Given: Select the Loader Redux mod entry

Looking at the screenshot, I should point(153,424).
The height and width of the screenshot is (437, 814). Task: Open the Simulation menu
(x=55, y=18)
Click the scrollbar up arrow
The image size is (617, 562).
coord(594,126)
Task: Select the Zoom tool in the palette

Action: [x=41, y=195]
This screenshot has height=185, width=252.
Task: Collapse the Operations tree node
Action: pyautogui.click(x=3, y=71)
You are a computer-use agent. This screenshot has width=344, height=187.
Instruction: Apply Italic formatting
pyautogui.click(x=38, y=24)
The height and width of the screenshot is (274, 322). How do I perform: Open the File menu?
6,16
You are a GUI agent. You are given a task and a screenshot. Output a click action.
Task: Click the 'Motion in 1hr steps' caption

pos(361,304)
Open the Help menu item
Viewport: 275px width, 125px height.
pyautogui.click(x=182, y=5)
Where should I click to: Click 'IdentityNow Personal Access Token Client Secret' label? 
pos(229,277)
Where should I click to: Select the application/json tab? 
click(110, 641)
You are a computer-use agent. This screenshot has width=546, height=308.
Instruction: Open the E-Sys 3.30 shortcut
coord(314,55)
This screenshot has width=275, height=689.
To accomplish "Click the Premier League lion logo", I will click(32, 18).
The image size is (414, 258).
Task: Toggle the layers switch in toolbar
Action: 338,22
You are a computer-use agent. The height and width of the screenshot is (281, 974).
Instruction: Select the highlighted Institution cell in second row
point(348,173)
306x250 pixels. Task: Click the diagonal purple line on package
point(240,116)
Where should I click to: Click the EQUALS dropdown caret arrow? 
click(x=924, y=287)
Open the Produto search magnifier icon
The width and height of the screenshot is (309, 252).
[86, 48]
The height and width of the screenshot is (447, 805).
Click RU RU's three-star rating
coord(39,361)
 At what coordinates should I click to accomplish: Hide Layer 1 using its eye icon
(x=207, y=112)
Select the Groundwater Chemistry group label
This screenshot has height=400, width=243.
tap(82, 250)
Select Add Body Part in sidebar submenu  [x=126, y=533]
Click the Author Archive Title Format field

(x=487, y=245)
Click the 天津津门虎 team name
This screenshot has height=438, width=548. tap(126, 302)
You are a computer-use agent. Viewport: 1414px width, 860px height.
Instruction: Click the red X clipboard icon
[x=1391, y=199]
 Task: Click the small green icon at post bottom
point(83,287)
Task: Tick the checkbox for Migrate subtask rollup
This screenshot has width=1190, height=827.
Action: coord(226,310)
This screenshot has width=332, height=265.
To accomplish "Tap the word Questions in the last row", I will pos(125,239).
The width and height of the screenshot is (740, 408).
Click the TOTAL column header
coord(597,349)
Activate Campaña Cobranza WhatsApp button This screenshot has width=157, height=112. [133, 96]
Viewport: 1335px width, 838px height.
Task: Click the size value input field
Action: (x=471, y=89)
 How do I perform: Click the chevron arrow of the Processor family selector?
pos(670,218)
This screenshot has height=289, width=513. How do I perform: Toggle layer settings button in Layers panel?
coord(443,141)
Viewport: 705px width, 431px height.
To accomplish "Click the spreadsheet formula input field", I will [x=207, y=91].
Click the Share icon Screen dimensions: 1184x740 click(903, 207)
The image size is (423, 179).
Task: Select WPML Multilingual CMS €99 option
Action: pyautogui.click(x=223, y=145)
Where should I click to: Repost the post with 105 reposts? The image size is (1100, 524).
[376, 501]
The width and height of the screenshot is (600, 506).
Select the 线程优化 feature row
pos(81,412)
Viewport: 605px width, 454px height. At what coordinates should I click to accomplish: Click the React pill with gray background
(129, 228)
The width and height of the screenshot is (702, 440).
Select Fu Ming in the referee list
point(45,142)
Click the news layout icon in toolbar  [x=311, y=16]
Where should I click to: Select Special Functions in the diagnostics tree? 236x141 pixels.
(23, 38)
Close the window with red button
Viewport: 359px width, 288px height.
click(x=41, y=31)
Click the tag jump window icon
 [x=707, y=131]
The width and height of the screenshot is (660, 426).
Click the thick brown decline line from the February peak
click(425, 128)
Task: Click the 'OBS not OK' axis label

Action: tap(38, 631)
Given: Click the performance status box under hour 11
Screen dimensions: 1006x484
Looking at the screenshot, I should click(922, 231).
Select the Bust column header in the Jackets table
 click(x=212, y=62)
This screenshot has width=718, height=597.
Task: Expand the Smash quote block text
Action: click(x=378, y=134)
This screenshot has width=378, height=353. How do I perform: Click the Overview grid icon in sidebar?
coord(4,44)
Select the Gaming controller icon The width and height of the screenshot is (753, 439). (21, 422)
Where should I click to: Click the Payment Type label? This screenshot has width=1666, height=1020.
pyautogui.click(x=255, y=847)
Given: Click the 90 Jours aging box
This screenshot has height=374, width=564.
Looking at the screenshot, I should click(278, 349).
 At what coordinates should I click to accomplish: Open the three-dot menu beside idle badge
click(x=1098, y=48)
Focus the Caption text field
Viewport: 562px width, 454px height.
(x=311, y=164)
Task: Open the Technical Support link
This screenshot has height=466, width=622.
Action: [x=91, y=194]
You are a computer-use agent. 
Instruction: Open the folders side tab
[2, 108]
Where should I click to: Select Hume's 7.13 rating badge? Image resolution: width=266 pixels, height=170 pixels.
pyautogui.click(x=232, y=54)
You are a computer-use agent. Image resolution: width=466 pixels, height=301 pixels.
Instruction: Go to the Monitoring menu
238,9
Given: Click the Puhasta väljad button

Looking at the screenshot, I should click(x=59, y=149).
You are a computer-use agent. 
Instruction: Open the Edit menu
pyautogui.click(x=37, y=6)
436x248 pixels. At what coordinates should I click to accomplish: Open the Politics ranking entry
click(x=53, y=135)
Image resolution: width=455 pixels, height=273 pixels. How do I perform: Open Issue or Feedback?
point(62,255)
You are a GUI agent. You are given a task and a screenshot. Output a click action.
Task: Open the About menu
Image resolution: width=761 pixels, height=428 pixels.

━━━━━━━━

Nothing in the records may be left out; copy them all exactly.

- Solution to the exercise
Given: Select the Loader Redux mod entry

Looking at the screenshot, I should point(153,424).
The height and width of the screenshot is (437, 814). Task: Open the Simulation menu
(x=55, y=18)
Click the scrollbar up arrow
The image size is (617, 562).
coord(594,126)
Task: Select the Zoom tool in the palette

Action: [x=41, y=195]
This screenshot has height=185, width=252.
Task: Collapse the Operations tree node
Action: pyautogui.click(x=3, y=71)
You are a computer-use agent. This screenshot has width=344, height=187.
Instruction: Apply Italic formatting
pyautogui.click(x=38, y=24)
The height and width of the screenshot is (274, 322). How do I perform: Open the File menu?
6,16
You are a GUI agent. You are given a task and a screenshot. Output a click action.
Task: Click the 'Motion in 1hr steps' caption

pos(361,304)
Open the Help menu item
Viewport: 275px width, 125px height.
pyautogui.click(x=182, y=5)
Where should I click to: Click 'IdentityNow Personal Access Token Client Secret' label? 
pos(229,277)
Where should I click to: Select the application/json tab? 
click(110, 641)
You are a computer-use agent. This screenshot has width=546, height=308.
Instruction: Open the E-Sys 3.30 shortcut
coord(314,55)
This screenshot has width=275, height=689.
To accomplish "Click the Premier League lion logo", I will click(32, 18).
The image size is (414, 258).
Task: Toggle the layers switch in toolbar
Action: 338,22
You are a computer-use agent. The height and width of the screenshot is (281, 974).
Instruction: Select the highlighted Institution cell in second row
point(348,173)
306x250 pixels. Task: Click the diagonal purple line on package
point(240,116)
Where should I click to: Click the EQUALS dropdown caret arrow? 
click(x=924, y=287)
Open the Produto search magnifier icon
The width and height of the screenshot is (309, 252).
[86, 48]
The height and width of the screenshot is (447, 805).
Click RU RU's three-star rating
coord(39,361)
 At what coordinates should I click to accomplish: Hide Layer 1 using its eye icon
(x=207, y=112)
Select the Groundwater Chemistry group label
This screenshot has height=400, width=243.
tap(82, 250)
Select Add Body Part in sidebar submenu  [x=126, y=533]
Click the Author Archive Title Format field

(x=487, y=245)
Click the 天津津门虎 team name
This screenshot has height=438, width=548. tap(126, 302)
You are a computer-use agent. Viewport: 1414px width, 860px height.
Instruction: Click the red X clipboard icon
[x=1391, y=199]
 Task: Click the small green icon at post bottom
point(83,287)
Task: Tick the checkbox for Migrate subtask rollup
This screenshot has width=1190, height=827.
Action: coord(226,310)
This screenshot has width=332, height=265.
To accomplish "Tap the word Questions in the last row", I will pos(125,239).
The width and height of the screenshot is (740, 408).
Click the TOTAL column header
coord(597,349)
Activate Campaña Cobranza WhatsApp button This screenshot has width=157, height=112. [133, 96]
Viewport: 1335px width, 838px height.
Task: Click the size value input field
Action: (x=471, y=89)
 How do I perform: Click the chevron arrow of the Processor family selector?
pos(670,218)
This screenshot has height=289, width=513. How do I perform: Toggle layer settings button in Layers panel?
coord(443,141)
Viewport: 705px width, 431px height.
To accomplish "Click the spreadsheet formula input field", I will [x=207, y=91].
Click the Share icon Screen dimensions: 1184x740 click(903, 207)
The image size is (423, 179).
Task: Select WPML Multilingual CMS €99 option
Action: pyautogui.click(x=223, y=145)
Where should I click to: Repost the post with 105 reposts? The image size is (1100, 524).
[376, 501]
The width and height of the screenshot is (600, 506).
Select the 线程优化 feature row
pos(81,412)
Viewport: 605px width, 454px height. At what coordinates should I click to accomplish: Click the React pill with gray background
(129, 228)
The width and height of the screenshot is (702, 440).
Select Fu Ming in the referee list
point(45,142)
Click the news layout icon in toolbar  [x=311, y=16]
Where should I click to: Select Special Functions in the diagnostics tree? 236x141 pixels.
(23, 38)
Close the window with red button
Viewport: 359px width, 288px height.
click(x=41, y=31)
Click the tag jump window icon
 [x=707, y=131]
The width and height of the screenshot is (660, 426).
Click the thick brown decline line from the February peak
click(425, 128)
Task: Click the 'OBS not OK' axis label

Action: tap(38, 631)
Given: Click the performance status box under hour 11
Screen dimensions: 1006x484
Looking at the screenshot, I should click(922, 231).
Select the Bust column header in the Jackets table
 click(x=212, y=62)
This screenshot has width=718, height=597.
Task: Expand the Smash quote block text
Action: click(x=378, y=134)
This screenshot has width=378, height=353. How do I perform: Click the Overview grid icon in sidebar?
coord(4,44)
Select the Gaming controller icon The width and height of the screenshot is (753, 439). (21, 422)
Where should I click to: Click the Payment Type label? This screenshot has width=1666, height=1020.
pyautogui.click(x=255, y=847)
Given: Click the 90 Jours aging box
This screenshot has height=374, width=564.
Looking at the screenshot, I should click(278, 349).
 At what coordinates should I click to accomplish: Open the three-dot menu beside idle badge
click(x=1098, y=48)
Focus the Caption text field
Viewport: 562px width, 454px height.
(x=311, y=164)
Task: Open the Technical Support link
This screenshot has height=466, width=622.
Action: [x=91, y=194]
You are a computer-use agent. 
Instruction: Open the folders side tab
[2, 108]
Where should I click to: Select Hume's 7.13 rating badge? Image resolution: width=266 pixels, height=170 pixels.
pyautogui.click(x=232, y=54)
You are a computer-use agent. Image resolution: width=466 pixels, height=301 pixels.
Instruction: Go to the Monitoring menu
238,9
Given: Click the Puhasta väljad button

Looking at the screenshot, I should click(x=59, y=149).
You are a computer-use agent. 
Instruction: Open the Edit menu
pyautogui.click(x=37, y=6)
436x248 pixels. At what coordinates should I click to accomplish: Open the Politics ranking entry
click(x=53, y=135)
Image resolution: width=455 pixels, height=273 pixels. How do I perform: Open Issue or Feedback?
point(62,255)
You are a GUI agent. You are given a task and a screenshot. Output a click action.
Task: Open the About menu
Image resolution: width=761 pixels, height=428 pixels.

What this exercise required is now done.